### Exercise text
========

I don’t know, my siblings and I do better than our parents who put time in to raise us. We didn’t have much except each other. We weren’t without but we never had a vacation or went out to eat. Went to public schools, etc. But my parents respected each other and sacrificed a bit to raise us. I’d say my family has moved from working class into middle class and upper middle class for some of us.

Our quality of life seems pretty nice. It’s weird because when I moved to nyc many of the people that complained a lot were from well to do families and they clearly weren’t doing better. They were being recycled downwards and they seemed to resent successful people because of it. They make a lot of noise but my friends back home, many of which are doing better than their folks, don’t go on social media talking about.

1 comments

> However there are far more Western Europeans moving to the USA than the other way

Yeah, you have a “engineer” bias: people move to the US when they make top 10% income because it’s the only way your life is better than in a Western European country. You don’t see Europeans making median wage in the US because that would be quite stupid.

My parents combined make maybe 15-20% of my income in the US, they still go on more vacation than me, don’t have to worry about figuring out how healthcare work (yup gotta make sure you don’t go to a out of network hospital by accident otherwise hello 300000$ debt), and sent their kids to university for almost free.

So if you want to strive and achieve excellence, come to America.

If you want to go on vacation more, live in Western Europe.

What are the long term effects of this?

========

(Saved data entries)
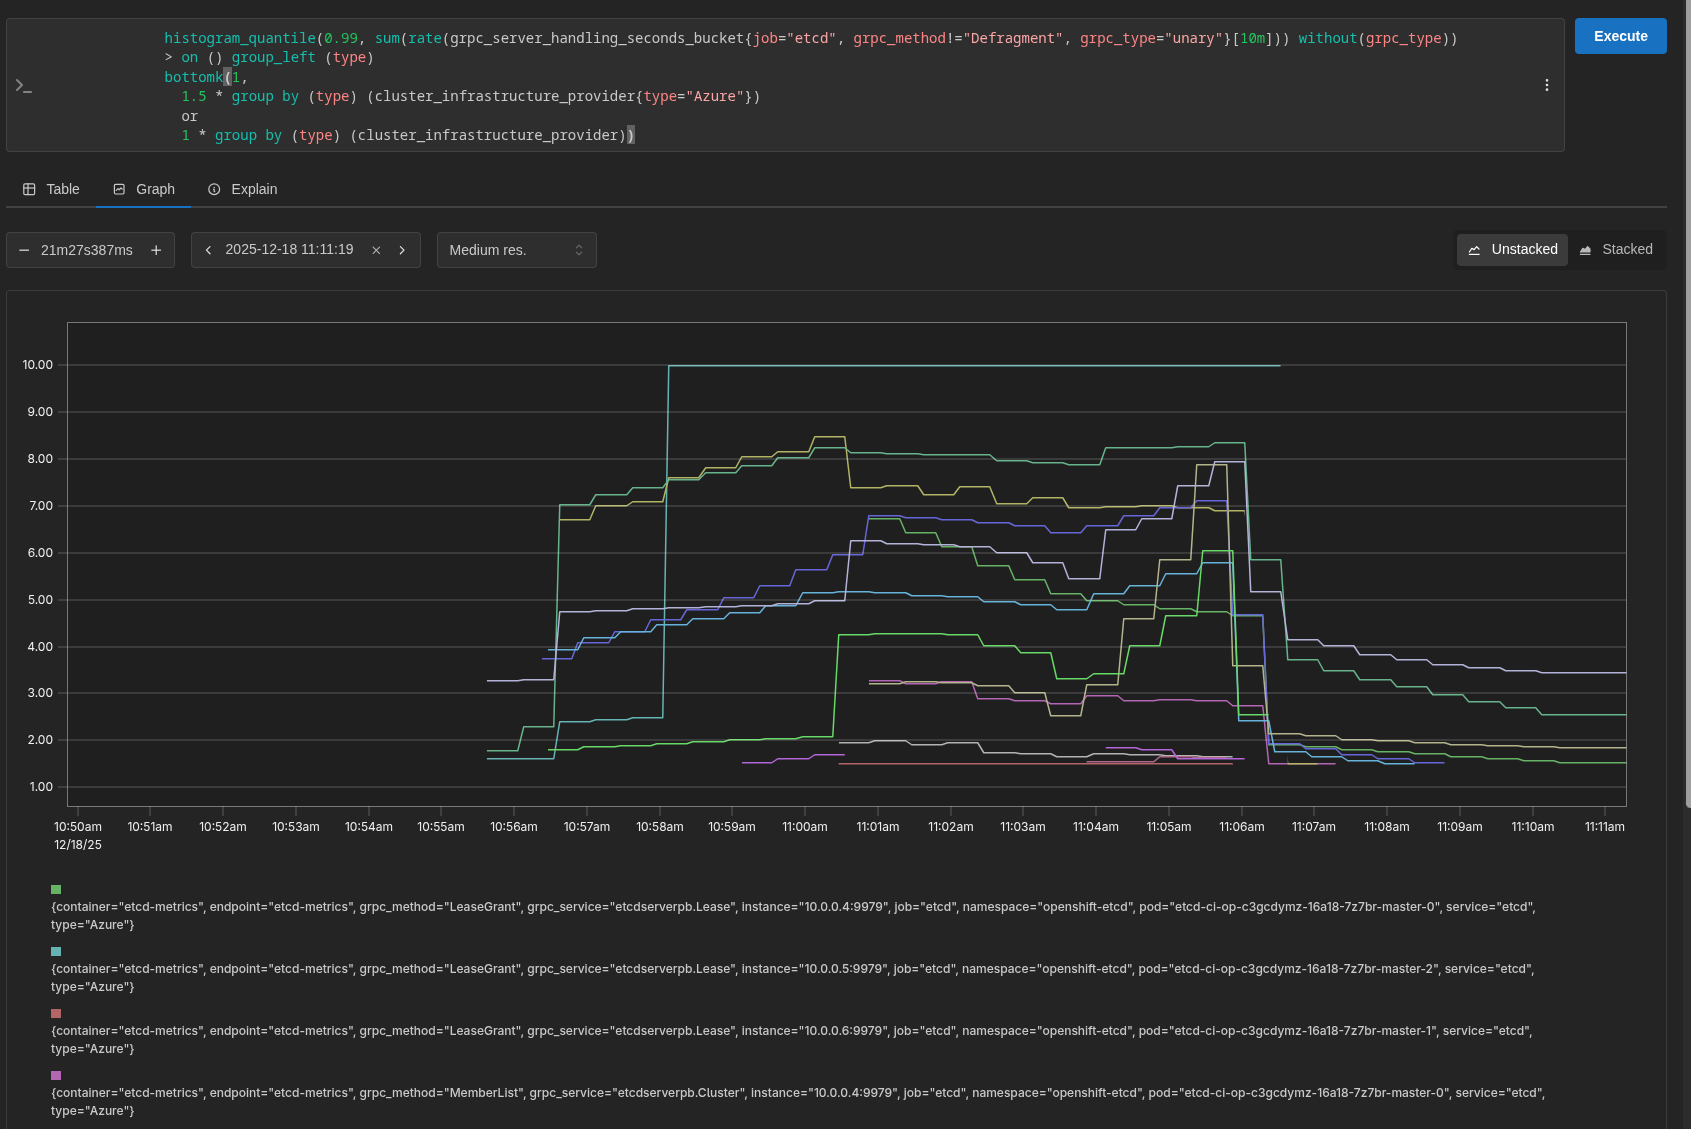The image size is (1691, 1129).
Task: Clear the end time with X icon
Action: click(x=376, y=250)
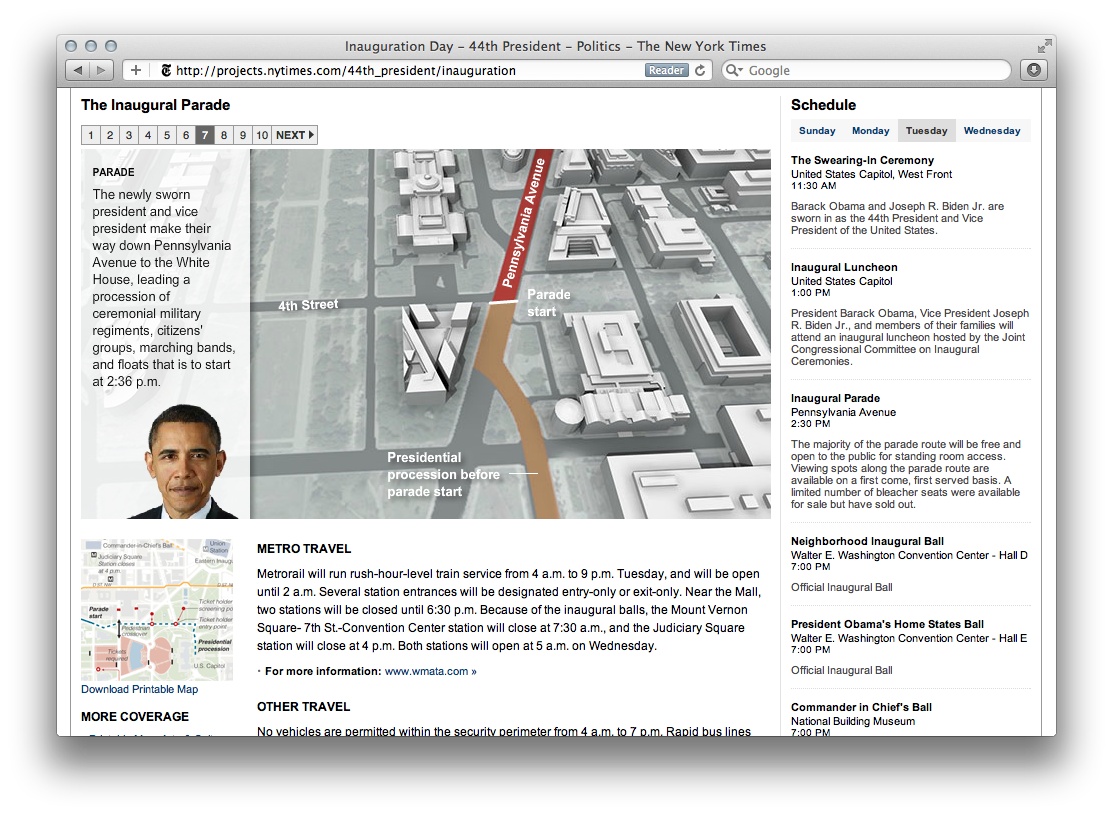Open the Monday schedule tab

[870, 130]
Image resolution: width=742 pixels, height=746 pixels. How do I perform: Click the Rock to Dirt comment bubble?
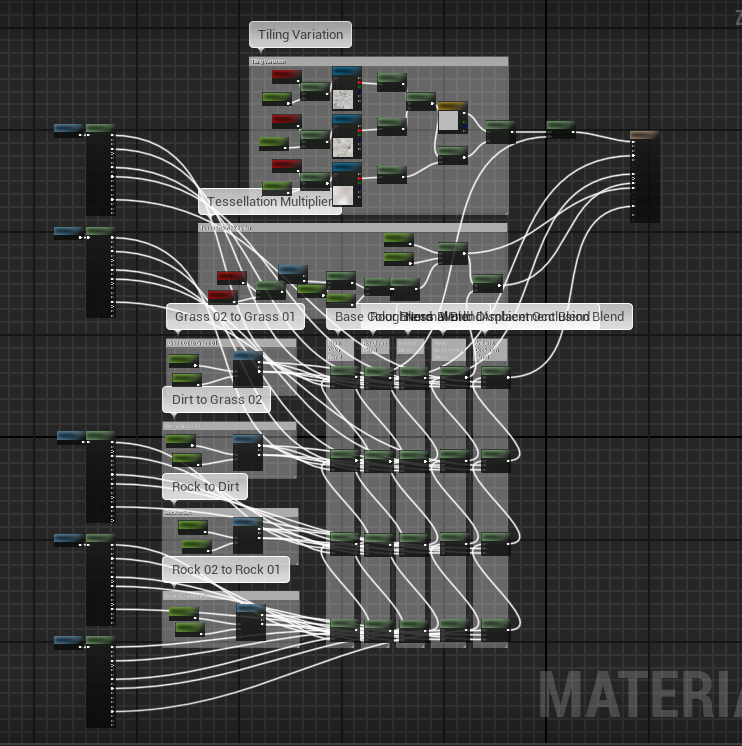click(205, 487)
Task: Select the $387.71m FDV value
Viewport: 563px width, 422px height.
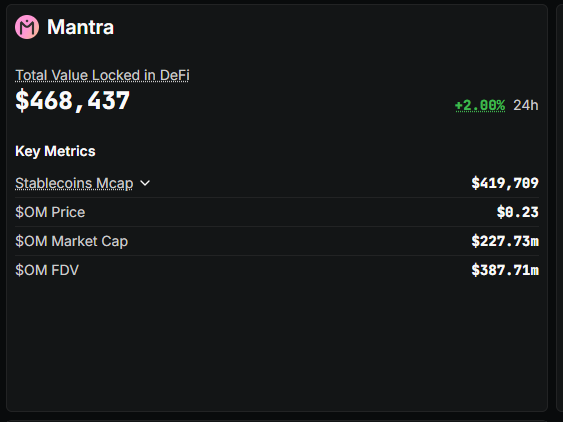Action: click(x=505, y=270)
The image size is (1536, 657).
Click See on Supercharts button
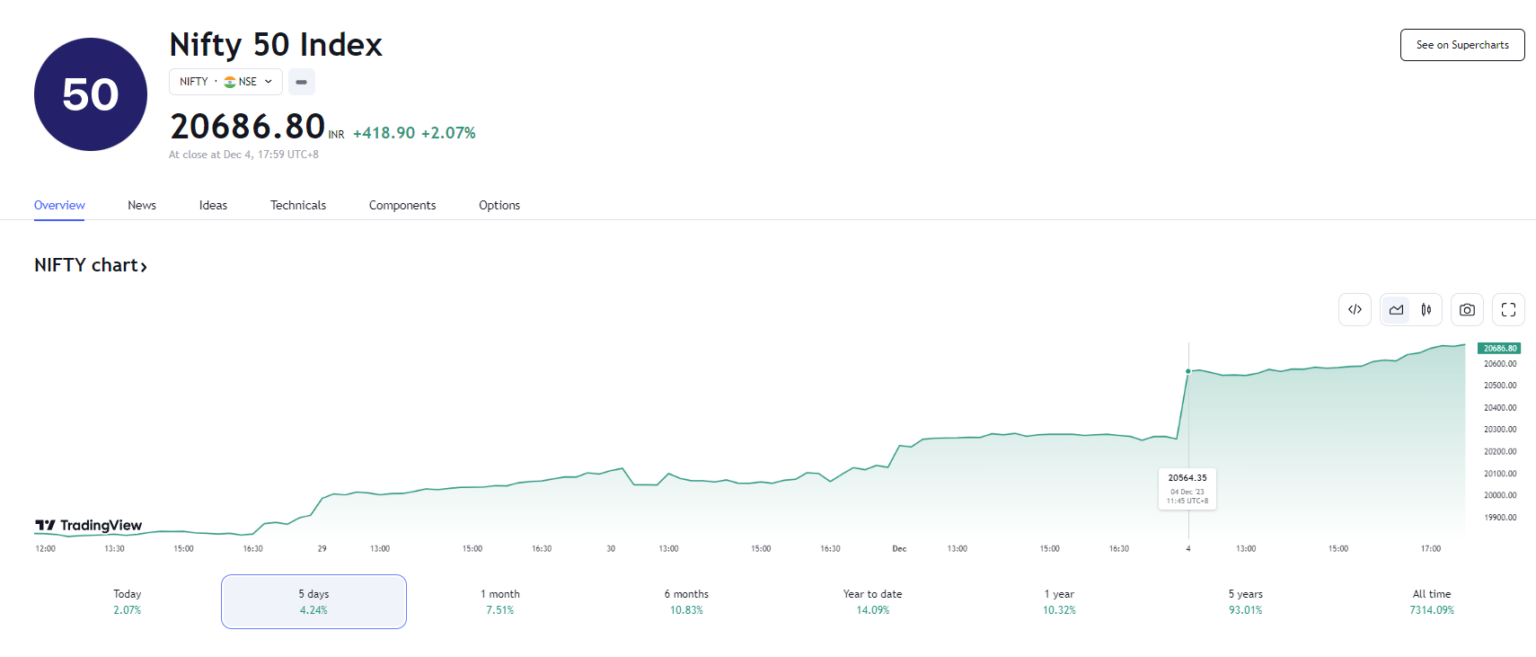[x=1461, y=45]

========

### What the task asks
Rewrite the passage of the text on quality of life starting at "Yeah, you have" and ending at "for almost free.", with "healthcare" replaced by "health insurance".

### Solution to this exercise
Yeah, you have a “engineer” bias: people move to the US when they make top 10% income because it’s the only way your life is better than in a Western European country. You don’t see Europeans making median wage in the US because that would be quite stupid.

My parents combined make maybe 15-20% of my income in the US, they still go on more vacation than me, don’t have to worry about figuring out how health insurance work (yup gotta make sure you don’t go to a out of network hospital by accident otherwise hello 300000$ debt), and sent their kids to university for almost free.